• blad nr 12
  • 12-6-2004
  • auteur M. Vermeulen 
  • Column

 

Deur dicht

Hoe vaak ik dat vroeger thuis niet gehoord heb: ‘trek de deur achter je kont dicht; het tocht, zonde van de kolen, je woont niet in de kerk’, enzovoort, enzovoort. Ik ben van de verloren generatie: geboren eind jaren vijftig, kind van ouders die de oorlog mee gemaakt hadden en dus overal zuinig op waren, en begin jaren tachtig betrad ik de arbeidsmarkt midden in de laagconjunctuur en met honderdduizenden anderen. Ben al met al nog heel aardig terechtgekomen. Ik heb maximaal geprofiteerd van de onderwijsexpansie en de kansen die dat bood. Mijn generatie zit nu op het pluche en begint enge gedachten te ontwikkelen over hoe het verder moet met onderwijs. Selectiviteit is het sleutelwoord en daarom moest ik aan die deur en die kont denken. ‘Als ik een druk restaurant binnenkom, vind ik dat ze na mij het bordje ‘compleet’ moeten ophangen.
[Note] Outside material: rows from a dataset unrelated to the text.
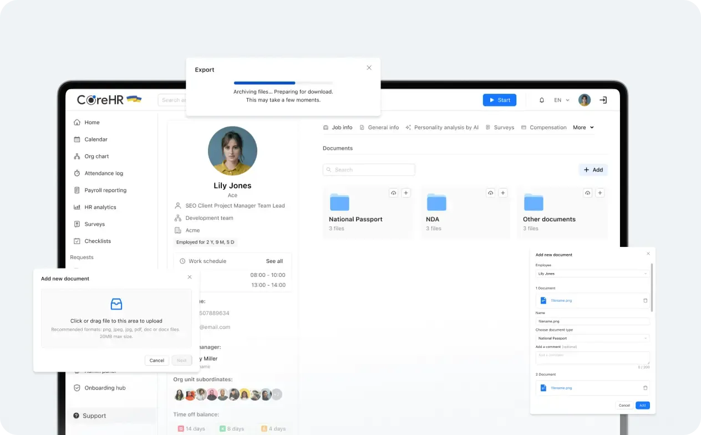The image size is (701, 435).
Task: Click See all for work schedule
Action: click(275, 261)
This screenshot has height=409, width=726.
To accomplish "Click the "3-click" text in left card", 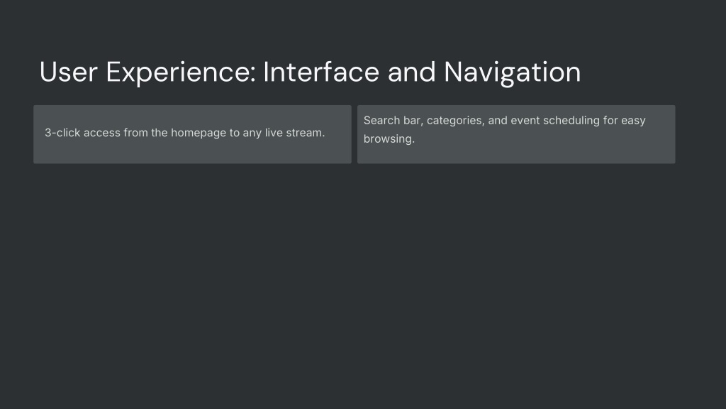I will coord(62,133).
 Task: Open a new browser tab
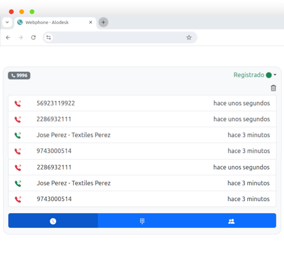coord(103,22)
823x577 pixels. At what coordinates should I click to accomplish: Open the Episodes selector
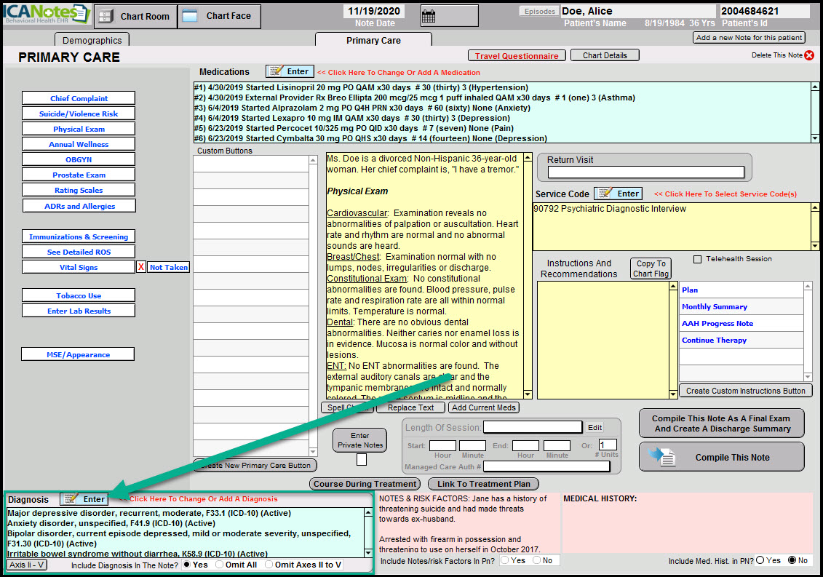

Als ik met hoger onderwijs netjes op mijn pootjes terechtgekomen ben, vind ik dat de barrières voor de generaties na mij best hoger kunnen. Die nieuwe generaties zijn altijd dommer en al die concurrentie van die jeugdige types, maakt me alleen maar nerveus. Mijn sociale klasse moet, nadat ik nog net heb mogen binnentreden, hierna de deur sluiten’. Dat is een perverse gedachte - en daarmee niet de mijne - ingegeven door eigenbelang en defensieve motieven. Deuren dichttrekken past in het land van Pim, voor migranten en dus blijkbaar ook voor het hoger onderwijs.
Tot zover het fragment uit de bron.